As análises na imprensa americana após a Cúpula das Américas convergiram em dizer: o encontro escancarou o declínio da liderança dos Estados Unidos na região. A percepção de que americanos não priorizam a América Latina não é nova, mas se tornou o mais recente revés para Joe Biden, envolto numa queda de popularidade que começa a pressioná-lo contra uma tentativa de reeleição.
Eleito com discurso de que remontaria alianças e restabeleceria a liderança americana no resto do mundo, Biden se viu em meio à questionada estratégia de saída de tropas do Afeganistão e no epicentro político da guerra na Ucrânia — que nem Washington nem os europeus conseguiram ajudar a evitar.
Na iminência da invasão do território ucraniano, a Casa Branca assistiu a líderes de dois relevantes países da América do Sul visitarem Vladimir Putin. As viagens do argentino Alberto Fernández e do brasileiro Jair Bolsonaro a Moscou acenderam os sinais de alerta nos EUA, que não têm sido capazes de reduzir a presença da China na América Latina ou se contrapor à relação da Rússia com alguns países da região.
A coleção de dificuldades internacionais dá margem aos ataques da oposição, que vê Biden no seu pior momento de aprovação. O país vive inflação alta, disparada nos preços de combustíveis e alimentos.
Enquanto 40% dos americanos aprovam seu governo, 53% desaprovam. É a pior combinação apurada pelo site FiveThirtyEight entre presidentes nesta época do mandato. O site analisa as aprovações e desaprovações desde a presidência de Harry Truman (1945-53).
A situação política de Biden já faz com que democratas avaliem reservadamente que ele não deve concorrer à reeleição, segundo reportagem do jornal The New York Times. Em novembro, a Casa Branca terá um termômetro do tamanho do problema nas eleições legislativas. Com maioria estreita no Senado, Biden viu seus projetos mais ambiciosos empacados no Capitólio mesmo no início da presidência, quando a boa vontade dos parlamentares costuma ser maior. Se perder a maioria na Câmara e no Senado, o que historicamente costuma acontecer na disputa do meio de mandato, terá uma segunda metade de governo ainda mais engessada.
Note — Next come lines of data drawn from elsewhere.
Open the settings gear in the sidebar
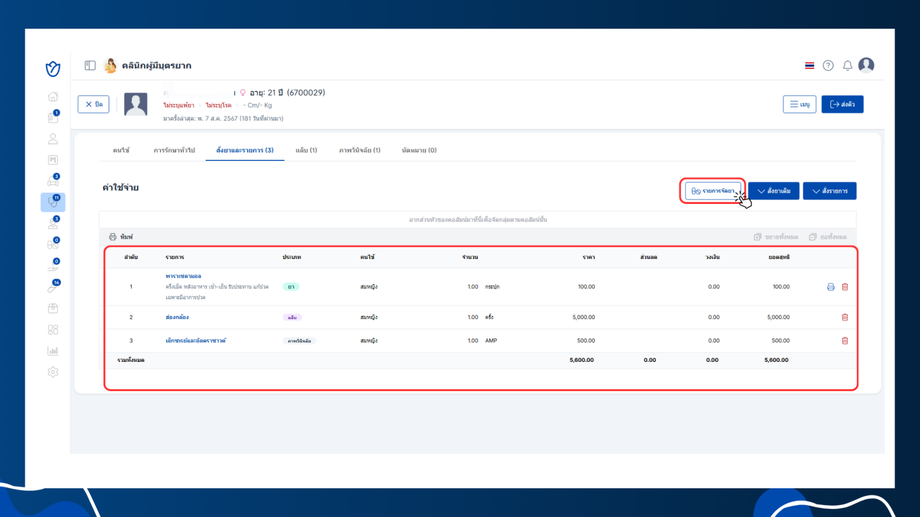 (53, 372)

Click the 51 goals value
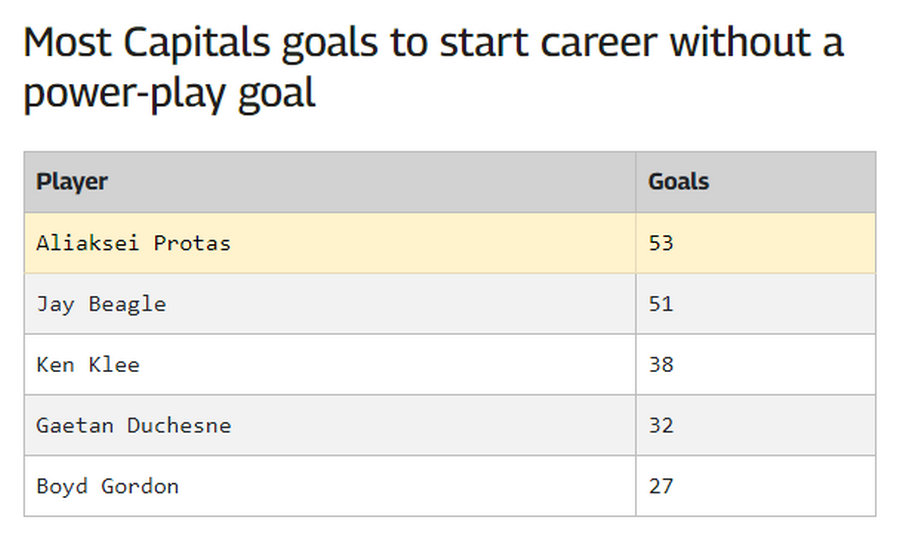[661, 304]
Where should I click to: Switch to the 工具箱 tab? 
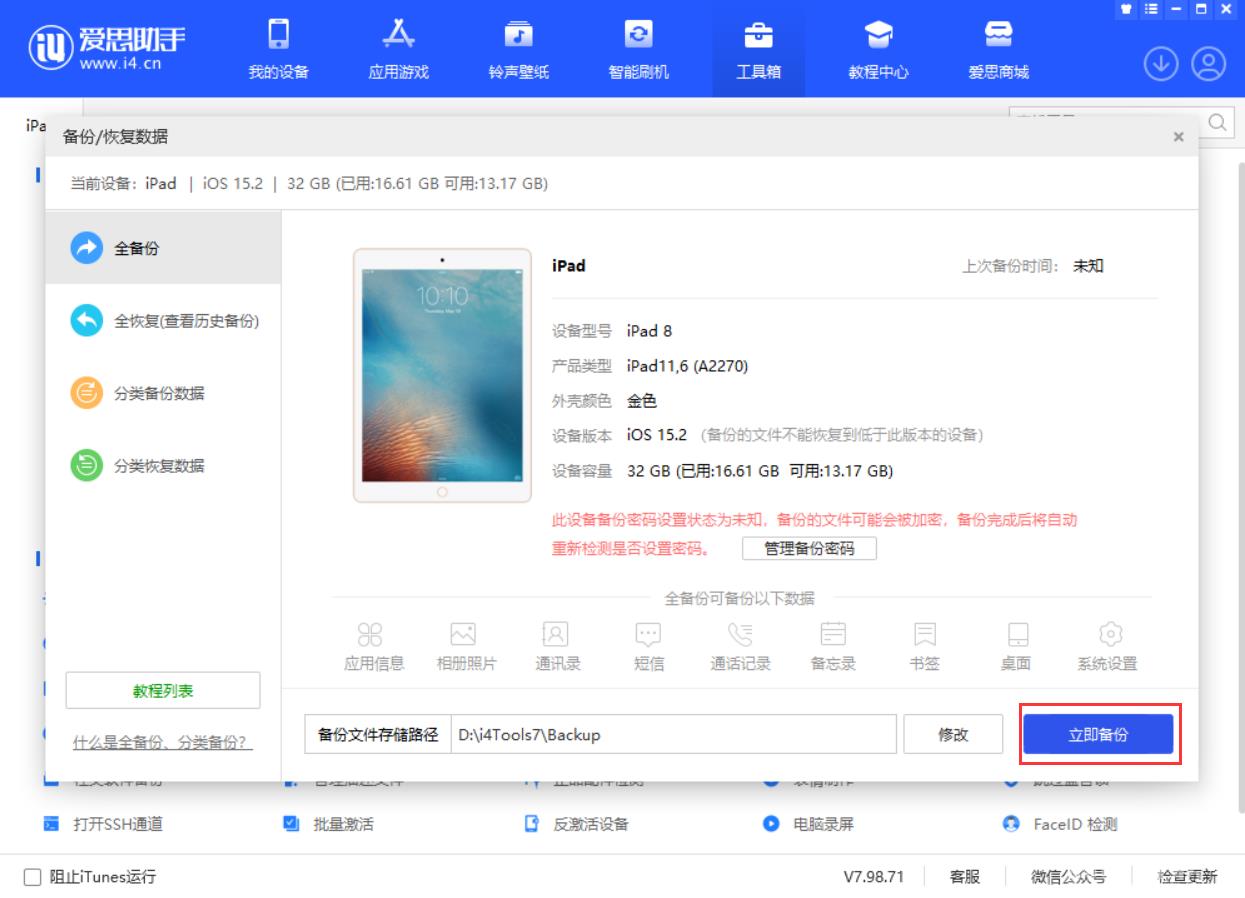point(759,48)
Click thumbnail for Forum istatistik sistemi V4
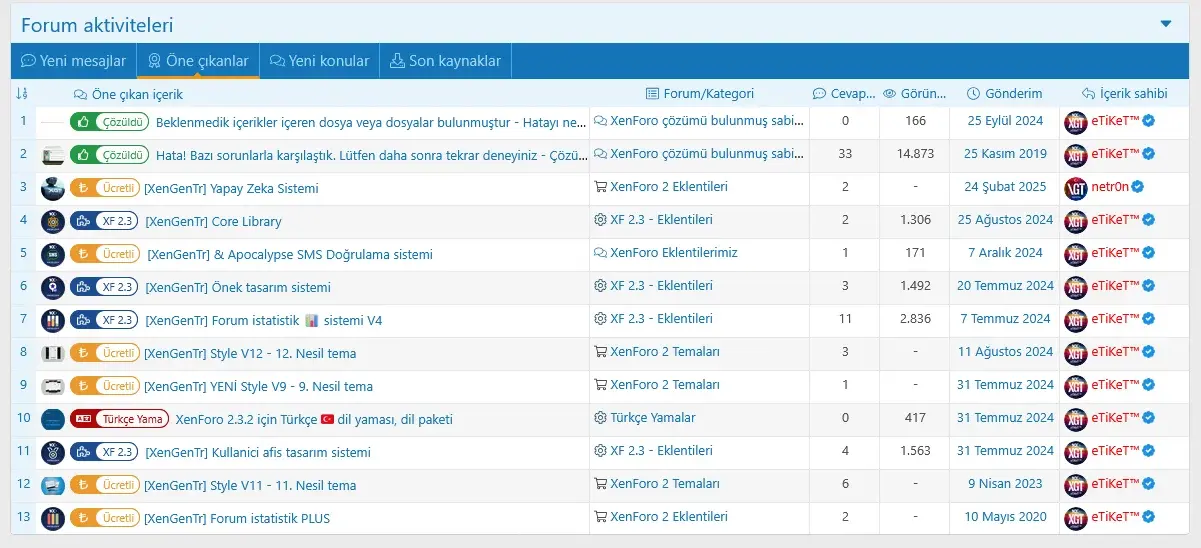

Ceticismo sobre acordo migratório
A impossibilidade de avançar politicamente nos EUA na reforma imigratória, por exemplo, aumenta o ceticismo de países sobre a efetividade do acordo firmado sobre o tema em Los Angeles.
À margem da Cúpula, Brasil, EUA e mais 18 países assinaram um acordo para conter a crise migratória que tem levado o número de imigrantes que chega ilegalmente ao país bater recorde atrás de recorde. O acordo fala em ampliar as oportunidades de migrar legalmente. Para os EUA, o importante foi reconhecer entre países que há uma responsabilidade compartilhada para lidar com o assunto.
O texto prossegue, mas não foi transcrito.